> WHAT YOU NEED TO DO: Copy every line of the listing below without changing anything.
┌─ RECORDS FOR THE TASK
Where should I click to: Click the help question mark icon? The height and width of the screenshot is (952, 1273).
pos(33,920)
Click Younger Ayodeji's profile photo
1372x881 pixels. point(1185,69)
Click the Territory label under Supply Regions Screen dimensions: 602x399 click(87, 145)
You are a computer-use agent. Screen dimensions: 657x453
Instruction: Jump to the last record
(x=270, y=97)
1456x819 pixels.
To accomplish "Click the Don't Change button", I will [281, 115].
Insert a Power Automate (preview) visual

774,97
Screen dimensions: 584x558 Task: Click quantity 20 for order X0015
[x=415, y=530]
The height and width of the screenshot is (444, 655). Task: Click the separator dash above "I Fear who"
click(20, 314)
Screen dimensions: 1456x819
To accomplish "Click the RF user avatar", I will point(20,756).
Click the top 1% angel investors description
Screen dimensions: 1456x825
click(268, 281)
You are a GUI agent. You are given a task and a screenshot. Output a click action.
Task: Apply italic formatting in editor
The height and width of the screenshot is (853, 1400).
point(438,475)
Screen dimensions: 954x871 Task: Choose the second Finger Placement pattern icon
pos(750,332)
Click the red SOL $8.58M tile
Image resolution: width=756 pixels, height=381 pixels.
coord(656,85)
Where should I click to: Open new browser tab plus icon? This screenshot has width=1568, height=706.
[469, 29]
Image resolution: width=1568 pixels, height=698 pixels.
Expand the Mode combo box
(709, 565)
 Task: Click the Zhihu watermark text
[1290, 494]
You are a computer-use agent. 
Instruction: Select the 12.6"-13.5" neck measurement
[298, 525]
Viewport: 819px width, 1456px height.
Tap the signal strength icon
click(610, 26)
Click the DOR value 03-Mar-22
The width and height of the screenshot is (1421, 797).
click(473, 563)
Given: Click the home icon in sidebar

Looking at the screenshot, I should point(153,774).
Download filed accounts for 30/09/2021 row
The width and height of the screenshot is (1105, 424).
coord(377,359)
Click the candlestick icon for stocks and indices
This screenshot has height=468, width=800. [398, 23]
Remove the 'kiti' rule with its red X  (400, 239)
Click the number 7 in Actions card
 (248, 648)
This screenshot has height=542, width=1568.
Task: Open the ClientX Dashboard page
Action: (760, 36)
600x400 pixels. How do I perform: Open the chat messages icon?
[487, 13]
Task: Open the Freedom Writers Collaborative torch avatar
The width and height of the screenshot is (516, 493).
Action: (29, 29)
└─
> ANSWER:
Where should I click to: Click the help question mark icon? The height and width of the screenshot is (952, 1273).
pos(33,920)
Click Younger Ayodeji's profile photo
1372x881 pixels. point(1185,69)
Click the Territory label under Supply Regions Screen dimensions: 602x399 click(87, 145)
You are a computer-use agent. Screen dimensions: 657x453
Instruction: Jump to the last record
(x=270, y=97)
1456x819 pixels.
To accomplish "Click the Don't Change button", I will [281, 115].
Insert a Power Automate (preview) visual

774,97
Screen dimensions: 584x558 Task: Click quantity 20 for order X0015
[x=415, y=530]
The height and width of the screenshot is (444, 655). Task: Click the separator dash above "I Fear who"
click(20, 314)
Screen dimensions: 1456x819
To accomplish "Click the RF user avatar", I will point(20,756).
Click the top 1% angel investors description
Screen dimensions: 1456x825
click(268, 281)
You are a GUI agent. You are given a task and a screenshot. Output a click action.
Task: Apply italic formatting in editor
The height and width of the screenshot is (853, 1400).
point(438,475)
Screen dimensions: 954x871 Task: Choose the second Finger Placement pattern icon
pos(750,332)
Click the red SOL $8.58M tile
Image resolution: width=756 pixels, height=381 pixels.
coord(656,85)
Where should I click to: Open new browser tab plus icon? This screenshot has width=1568, height=706.
[469, 29]
Image resolution: width=1568 pixels, height=698 pixels.
Expand the Mode combo box
(709, 565)
 Task: Click the Zhihu watermark text
[1290, 494]
You are a computer-use agent. 
Instruction: Select the 12.6"-13.5" neck measurement
[298, 525]
Viewport: 819px width, 1456px height.
Tap the signal strength icon
click(610, 26)
Click the DOR value 03-Mar-22
The width and height of the screenshot is (1421, 797).
click(473, 563)
Given: Click the home icon in sidebar

Looking at the screenshot, I should point(153,774).
Download filed accounts for 30/09/2021 row
The width and height of the screenshot is (1105, 424).
coord(377,359)
Click the candlestick icon for stocks and indices
This screenshot has height=468, width=800. [398, 23]
Remove the 'kiti' rule with its red X  (400, 239)
Click the number 7 in Actions card
 (248, 648)
This screenshot has height=542, width=1568.
Task: Open the ClientX Dashboard page
Action: (760, 36)
600x400 pixels. How do I perform: Open the chat messages icon?
[487, 13]
Task: Open the Freedom Writers Collaborative torch avatar
The width and height of the screenshot is (516, 493).
Action: (29, 29)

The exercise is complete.